High resolution audio is a slightly wooly term that's most simply defined as 'anything above CD quality’, or 44,000Hz. In truth it takes something of an audiophile's ear to appreciate the difference, but if you like to combine Switch sessions with music binges with high-res music services like Tidal, the Khan Pro's got your bases covered for relatively little outlay.
These are a light, compact set of headphones too, and although the large Roccat logo does give the game away slightly that these are for gaming, it’s thankfully rendered in dark grey so you can *just about* get away with it on planes, trains, and automobiles, as the case may be.

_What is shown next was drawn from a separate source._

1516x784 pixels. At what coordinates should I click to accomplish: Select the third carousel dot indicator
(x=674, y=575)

7. Beyerdynamic Custom GAME
Best all-round Switch headset, but at a high price
Drivers: 50mm: | Weight: 282g | Features: Two years warranty, customisable covers | Works with: Nintendo Switch, PS4, Xbox One, PC, all phone and tablets with 3.5mm jacks
Beyerdynamic, like Sennheiser, are a big name in pro audio. Their studio headphones have been found around the ponytailed necks of sound engineers for many a decade, and their mics in front of many a guitar amp. The Custom GAME is a big deal, then, because it brings much of that pro audio nous to the gaming space.

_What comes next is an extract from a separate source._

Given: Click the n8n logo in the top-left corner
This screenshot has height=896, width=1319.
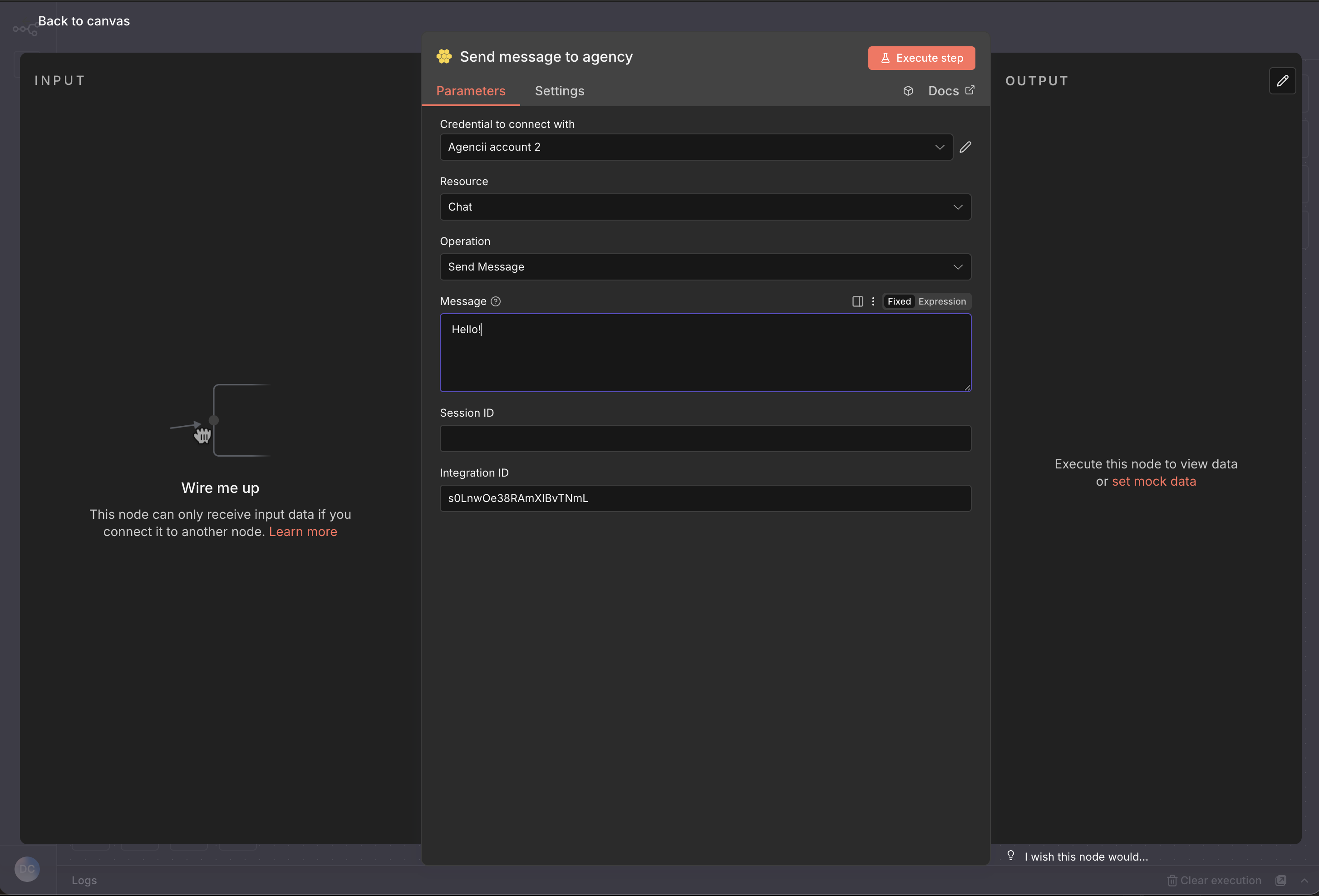Looking at the screenshot, I should pos(24,29).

For starters, the aesthetics are bang on. Taking cues from its DT series of studio headphones, and perhaps a dash of the aviation cans that spawned the HyperX Cloud Alpha, this headset looks subtle, professional, and far more expensive than it is. The headband’s generously padded to keep discomfort at bay, and so are the earcups, which keep exterior sound out brilliantly. The sound is warm, crisp, and with a flat response that’s hard to find from gaming cans. You’ll certainly hear the details with these around your ears, and if you want to get granular you can use a control on the earcup to cycle between 4 EQ presets intended for different environments. The mic works wonderfully for such a small unit, too, producing a more full-bodied voice than most. In short: this is the full package. It’s pricey, but useful for gaming, music, cinema, and even editing or production.
A brilliant portable alternative to a gaming headset
Drivers: 10mm: | Weight: 3.8 oz | Features: 3.5mm connection, carrying pouch, different sized ear buds | Works with: Nintendo Switch, PS4, Xbox One, PC, all phone and tablets with 3.5mm jacks
If you don't want a traditional gaming headset, because it doesn't fit with the portability of your Switch console, then grab a pair of Turtle Beach Battle Buds. While they don't deliver superior audio, given they only have tiny 10mm drivers, they're rather good at what they do, and because the frequency response is quite limited you actually get a good balance of sound no matter what you're listening to. While most gaming headsets suffer when handling dialogue in games and TV, the Battle Buds deliver a nice, consistent sound.
Despite their size, the Battle Buds stay firmly in your ear, even with constant head movement, and they're comfy for at least an hour of play. The Battle Buds also include a tiny mic, if you want to chat while playing, and they come with a neat little carrying pouch. Crucially, all this kit will fit easily into the average Switch carry case, and because the pouch is a nice, soft material, it won't scratch your screen or mark it in any way. They're the perfect portable option for Switch, if sound quality isn't a huge concern.